WHAT IS REQUIRED: Please copy exactly the lines that run from the start of the entries to the line containing "First Name (121, 2032)", inclusive.

** INPUT DATA follows **

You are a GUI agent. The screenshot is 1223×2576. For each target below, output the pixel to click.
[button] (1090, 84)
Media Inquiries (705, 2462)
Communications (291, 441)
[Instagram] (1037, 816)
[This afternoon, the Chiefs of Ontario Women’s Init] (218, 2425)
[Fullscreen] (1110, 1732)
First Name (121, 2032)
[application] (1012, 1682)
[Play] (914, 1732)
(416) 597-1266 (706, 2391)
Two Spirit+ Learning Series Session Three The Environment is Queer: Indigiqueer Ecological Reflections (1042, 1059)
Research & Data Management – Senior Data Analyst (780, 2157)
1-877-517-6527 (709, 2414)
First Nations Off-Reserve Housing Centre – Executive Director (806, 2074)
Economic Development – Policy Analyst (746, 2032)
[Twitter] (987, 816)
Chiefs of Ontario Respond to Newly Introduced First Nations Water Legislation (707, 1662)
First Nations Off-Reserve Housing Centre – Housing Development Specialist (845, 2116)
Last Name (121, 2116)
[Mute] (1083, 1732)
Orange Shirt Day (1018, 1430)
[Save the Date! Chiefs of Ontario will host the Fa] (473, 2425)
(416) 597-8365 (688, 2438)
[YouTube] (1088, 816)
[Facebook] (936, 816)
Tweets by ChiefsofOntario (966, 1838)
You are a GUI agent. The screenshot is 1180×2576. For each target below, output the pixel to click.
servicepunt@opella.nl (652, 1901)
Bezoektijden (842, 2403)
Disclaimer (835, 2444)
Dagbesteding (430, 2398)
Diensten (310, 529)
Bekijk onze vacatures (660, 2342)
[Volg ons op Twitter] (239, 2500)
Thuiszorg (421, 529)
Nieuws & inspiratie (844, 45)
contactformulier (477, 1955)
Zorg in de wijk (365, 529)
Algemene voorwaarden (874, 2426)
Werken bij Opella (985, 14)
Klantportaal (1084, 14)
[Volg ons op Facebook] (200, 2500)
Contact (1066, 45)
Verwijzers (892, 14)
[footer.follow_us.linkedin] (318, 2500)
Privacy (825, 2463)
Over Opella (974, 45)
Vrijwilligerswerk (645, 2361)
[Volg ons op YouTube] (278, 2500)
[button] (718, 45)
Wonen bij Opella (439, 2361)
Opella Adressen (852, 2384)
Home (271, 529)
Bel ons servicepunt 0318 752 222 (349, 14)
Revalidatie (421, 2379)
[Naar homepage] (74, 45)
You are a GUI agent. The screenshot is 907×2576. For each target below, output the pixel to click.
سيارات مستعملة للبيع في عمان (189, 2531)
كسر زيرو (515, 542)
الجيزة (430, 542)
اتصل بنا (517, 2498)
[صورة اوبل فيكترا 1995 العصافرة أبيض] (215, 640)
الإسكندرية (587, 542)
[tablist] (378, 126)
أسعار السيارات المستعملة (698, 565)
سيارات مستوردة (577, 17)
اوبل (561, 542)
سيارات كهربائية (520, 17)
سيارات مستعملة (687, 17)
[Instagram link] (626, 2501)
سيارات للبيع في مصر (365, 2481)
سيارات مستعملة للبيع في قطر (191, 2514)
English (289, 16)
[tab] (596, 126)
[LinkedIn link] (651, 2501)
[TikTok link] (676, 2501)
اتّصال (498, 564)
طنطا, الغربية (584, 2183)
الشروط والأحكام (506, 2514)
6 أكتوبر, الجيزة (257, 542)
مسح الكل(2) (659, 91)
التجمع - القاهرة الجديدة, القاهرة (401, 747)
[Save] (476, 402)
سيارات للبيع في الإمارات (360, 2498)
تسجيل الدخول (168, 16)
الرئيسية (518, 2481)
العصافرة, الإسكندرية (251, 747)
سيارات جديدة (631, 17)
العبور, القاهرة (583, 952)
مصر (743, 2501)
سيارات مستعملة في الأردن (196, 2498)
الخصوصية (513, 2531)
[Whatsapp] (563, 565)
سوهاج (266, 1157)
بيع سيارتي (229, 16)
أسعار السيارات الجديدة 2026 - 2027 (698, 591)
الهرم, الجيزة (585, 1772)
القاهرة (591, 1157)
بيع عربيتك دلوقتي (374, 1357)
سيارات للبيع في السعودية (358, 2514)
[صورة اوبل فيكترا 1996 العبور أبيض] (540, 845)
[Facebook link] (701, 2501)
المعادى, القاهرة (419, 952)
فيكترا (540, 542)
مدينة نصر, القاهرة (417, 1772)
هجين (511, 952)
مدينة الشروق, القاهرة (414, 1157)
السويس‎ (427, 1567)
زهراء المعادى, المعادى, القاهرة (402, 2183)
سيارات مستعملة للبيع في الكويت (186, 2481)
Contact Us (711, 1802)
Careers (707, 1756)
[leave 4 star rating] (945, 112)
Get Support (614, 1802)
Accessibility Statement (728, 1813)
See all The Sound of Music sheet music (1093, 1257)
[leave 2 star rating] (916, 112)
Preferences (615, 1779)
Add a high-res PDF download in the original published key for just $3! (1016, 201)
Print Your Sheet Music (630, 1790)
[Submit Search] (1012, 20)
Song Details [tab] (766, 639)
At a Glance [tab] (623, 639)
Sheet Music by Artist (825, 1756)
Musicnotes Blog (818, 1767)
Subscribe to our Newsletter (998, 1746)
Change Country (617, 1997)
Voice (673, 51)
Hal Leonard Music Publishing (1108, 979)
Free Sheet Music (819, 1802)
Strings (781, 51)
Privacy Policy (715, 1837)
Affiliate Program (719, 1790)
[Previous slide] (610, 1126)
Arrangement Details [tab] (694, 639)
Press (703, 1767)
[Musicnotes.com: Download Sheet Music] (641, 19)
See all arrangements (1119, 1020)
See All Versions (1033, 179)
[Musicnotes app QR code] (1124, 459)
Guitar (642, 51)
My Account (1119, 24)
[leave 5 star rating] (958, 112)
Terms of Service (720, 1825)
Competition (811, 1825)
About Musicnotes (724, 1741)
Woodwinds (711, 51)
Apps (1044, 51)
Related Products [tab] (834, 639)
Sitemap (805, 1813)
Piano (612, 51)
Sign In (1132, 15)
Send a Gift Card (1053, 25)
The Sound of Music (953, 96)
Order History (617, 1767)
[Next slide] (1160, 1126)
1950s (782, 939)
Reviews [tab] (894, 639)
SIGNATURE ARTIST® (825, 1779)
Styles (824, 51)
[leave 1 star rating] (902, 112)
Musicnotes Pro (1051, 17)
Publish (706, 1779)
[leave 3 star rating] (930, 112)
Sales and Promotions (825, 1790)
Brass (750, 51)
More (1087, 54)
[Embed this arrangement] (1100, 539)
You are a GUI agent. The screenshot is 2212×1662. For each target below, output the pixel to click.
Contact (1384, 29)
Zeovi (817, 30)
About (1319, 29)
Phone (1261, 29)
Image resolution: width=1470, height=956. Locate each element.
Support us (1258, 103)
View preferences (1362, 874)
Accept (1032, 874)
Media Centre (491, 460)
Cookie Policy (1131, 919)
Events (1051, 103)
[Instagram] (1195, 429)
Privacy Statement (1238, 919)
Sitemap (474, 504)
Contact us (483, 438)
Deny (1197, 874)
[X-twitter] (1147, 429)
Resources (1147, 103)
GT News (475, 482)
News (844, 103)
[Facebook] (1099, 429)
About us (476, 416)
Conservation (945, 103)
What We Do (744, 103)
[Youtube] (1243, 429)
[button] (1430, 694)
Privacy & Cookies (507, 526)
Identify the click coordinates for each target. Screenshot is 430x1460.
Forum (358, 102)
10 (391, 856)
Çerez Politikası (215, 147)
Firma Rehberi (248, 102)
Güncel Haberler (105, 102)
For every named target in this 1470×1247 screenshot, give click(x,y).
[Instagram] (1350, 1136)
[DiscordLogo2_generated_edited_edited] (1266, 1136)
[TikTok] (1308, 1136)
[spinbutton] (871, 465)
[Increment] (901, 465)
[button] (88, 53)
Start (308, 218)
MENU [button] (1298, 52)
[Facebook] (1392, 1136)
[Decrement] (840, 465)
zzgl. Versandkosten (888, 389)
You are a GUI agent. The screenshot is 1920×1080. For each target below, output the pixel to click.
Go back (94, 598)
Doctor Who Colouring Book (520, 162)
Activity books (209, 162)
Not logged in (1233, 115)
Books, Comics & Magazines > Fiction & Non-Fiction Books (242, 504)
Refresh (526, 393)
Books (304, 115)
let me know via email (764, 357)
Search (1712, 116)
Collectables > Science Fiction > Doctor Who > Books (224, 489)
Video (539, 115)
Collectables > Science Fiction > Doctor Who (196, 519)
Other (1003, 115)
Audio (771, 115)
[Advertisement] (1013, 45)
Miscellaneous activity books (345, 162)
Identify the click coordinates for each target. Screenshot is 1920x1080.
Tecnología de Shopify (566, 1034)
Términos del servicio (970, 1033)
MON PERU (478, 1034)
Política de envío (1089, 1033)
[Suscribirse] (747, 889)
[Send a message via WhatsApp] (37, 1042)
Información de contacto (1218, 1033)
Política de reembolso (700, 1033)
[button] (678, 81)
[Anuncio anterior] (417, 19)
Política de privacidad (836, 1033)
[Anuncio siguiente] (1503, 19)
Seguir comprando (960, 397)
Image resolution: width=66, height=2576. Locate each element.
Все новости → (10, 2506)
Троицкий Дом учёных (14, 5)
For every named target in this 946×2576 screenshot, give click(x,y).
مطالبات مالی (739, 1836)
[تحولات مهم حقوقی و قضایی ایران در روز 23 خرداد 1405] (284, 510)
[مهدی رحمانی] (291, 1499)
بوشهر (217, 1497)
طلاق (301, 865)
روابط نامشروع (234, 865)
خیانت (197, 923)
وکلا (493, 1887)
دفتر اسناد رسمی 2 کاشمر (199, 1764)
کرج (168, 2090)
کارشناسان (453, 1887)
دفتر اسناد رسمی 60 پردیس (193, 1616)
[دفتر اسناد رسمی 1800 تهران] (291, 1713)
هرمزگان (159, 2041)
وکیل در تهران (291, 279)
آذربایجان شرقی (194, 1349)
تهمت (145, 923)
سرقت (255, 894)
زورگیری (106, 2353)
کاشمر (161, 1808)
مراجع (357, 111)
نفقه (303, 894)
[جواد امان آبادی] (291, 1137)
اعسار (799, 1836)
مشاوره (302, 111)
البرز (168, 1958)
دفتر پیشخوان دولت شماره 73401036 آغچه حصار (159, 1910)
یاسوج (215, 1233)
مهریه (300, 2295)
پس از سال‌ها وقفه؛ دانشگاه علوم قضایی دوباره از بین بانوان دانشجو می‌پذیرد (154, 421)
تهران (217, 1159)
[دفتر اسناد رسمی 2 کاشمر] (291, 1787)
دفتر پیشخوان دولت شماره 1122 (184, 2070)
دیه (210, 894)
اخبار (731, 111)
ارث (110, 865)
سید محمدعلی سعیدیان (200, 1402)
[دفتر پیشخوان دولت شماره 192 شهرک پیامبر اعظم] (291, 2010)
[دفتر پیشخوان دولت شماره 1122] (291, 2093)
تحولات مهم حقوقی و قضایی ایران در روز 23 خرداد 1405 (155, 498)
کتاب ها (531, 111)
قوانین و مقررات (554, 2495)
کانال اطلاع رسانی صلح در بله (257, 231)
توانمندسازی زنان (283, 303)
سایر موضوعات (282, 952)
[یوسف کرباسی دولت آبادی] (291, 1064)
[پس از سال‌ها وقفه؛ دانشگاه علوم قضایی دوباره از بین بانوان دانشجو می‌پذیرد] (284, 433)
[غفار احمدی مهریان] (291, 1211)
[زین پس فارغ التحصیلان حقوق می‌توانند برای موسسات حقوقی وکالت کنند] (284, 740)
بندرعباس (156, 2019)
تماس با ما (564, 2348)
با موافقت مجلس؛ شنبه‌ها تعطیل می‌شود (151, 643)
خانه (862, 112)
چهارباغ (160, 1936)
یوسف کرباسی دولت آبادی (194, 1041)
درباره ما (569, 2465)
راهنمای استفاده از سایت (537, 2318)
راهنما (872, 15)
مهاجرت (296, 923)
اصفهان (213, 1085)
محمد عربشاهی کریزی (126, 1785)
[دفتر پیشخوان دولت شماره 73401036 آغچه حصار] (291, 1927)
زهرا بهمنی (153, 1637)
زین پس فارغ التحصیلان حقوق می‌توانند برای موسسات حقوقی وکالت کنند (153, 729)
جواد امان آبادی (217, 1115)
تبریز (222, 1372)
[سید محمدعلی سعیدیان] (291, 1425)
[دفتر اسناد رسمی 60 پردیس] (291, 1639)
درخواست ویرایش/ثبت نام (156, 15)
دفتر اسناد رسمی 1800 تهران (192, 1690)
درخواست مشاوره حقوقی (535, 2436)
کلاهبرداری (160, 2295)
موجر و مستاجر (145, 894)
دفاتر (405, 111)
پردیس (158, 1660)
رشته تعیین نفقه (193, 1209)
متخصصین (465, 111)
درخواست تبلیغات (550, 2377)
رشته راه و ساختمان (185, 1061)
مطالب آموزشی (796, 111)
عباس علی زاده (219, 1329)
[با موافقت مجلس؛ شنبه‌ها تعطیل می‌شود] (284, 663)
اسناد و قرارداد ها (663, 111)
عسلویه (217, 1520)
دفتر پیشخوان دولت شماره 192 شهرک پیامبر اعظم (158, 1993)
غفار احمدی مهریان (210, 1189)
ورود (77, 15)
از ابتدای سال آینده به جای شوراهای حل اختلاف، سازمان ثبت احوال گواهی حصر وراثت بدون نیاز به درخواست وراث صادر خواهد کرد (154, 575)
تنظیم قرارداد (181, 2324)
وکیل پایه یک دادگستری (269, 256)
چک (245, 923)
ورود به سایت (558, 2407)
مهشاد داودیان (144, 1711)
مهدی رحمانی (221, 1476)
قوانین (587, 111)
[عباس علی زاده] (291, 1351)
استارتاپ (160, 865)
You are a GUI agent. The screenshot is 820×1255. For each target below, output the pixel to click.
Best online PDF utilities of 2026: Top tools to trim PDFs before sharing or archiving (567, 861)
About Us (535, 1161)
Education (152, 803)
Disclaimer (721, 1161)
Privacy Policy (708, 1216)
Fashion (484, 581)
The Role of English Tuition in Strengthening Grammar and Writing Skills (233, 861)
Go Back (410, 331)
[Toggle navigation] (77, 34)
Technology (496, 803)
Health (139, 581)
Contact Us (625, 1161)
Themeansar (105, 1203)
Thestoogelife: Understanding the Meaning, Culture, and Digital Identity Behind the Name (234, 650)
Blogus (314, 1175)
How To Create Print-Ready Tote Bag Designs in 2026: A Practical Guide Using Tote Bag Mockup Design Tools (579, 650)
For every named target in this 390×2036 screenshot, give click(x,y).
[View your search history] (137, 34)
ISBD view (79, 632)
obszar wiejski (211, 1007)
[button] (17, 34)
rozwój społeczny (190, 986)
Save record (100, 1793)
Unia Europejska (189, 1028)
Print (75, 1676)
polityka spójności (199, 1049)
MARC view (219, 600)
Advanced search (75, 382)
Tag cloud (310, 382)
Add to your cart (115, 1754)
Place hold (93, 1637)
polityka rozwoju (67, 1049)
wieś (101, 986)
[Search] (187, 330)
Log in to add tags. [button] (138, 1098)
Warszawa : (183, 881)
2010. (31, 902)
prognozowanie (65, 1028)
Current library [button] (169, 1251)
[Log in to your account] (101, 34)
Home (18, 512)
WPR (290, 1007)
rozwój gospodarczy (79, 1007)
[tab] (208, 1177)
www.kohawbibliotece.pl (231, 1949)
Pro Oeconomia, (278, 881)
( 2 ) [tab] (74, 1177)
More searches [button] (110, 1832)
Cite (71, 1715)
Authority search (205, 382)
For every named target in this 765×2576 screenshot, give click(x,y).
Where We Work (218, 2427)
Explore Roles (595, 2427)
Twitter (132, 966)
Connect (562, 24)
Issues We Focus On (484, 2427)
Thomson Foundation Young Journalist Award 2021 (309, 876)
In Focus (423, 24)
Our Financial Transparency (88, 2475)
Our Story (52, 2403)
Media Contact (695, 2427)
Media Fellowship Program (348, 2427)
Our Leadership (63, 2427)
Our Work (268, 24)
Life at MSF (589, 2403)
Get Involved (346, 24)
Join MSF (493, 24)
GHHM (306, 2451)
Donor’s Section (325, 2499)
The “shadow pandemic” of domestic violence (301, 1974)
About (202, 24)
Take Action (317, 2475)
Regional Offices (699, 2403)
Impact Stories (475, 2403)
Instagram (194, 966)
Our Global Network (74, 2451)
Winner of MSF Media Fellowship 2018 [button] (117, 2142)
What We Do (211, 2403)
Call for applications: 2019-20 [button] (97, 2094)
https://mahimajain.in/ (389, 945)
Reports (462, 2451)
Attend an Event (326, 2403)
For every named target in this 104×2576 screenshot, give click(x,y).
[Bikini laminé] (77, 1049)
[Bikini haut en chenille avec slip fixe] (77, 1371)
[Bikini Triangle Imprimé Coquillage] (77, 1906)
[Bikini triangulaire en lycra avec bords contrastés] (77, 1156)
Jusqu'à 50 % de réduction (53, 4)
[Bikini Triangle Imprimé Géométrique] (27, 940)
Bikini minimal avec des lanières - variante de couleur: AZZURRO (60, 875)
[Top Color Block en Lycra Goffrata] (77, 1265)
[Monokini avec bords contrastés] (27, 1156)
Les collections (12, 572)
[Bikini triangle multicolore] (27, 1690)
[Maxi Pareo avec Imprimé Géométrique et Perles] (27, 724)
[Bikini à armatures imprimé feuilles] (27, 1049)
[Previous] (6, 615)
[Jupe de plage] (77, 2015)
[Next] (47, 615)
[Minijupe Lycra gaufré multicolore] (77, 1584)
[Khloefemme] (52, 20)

** End of INPUT DATA **

RESULT OF THIS TASK:
You are a GUI agent. The screenshot is 1223×2576. For each target below, output the pixel to click.
[button] (1090, 84)
Media Inquiries (705, 2462)
Communications (291, 441)
[Instagram] (1037, 816)
[This afternoon, the Chiefs of Ontario Women’s Init] (218, 2425)
[Fullscreen] (1110, 1732)
First Name (121, 2032)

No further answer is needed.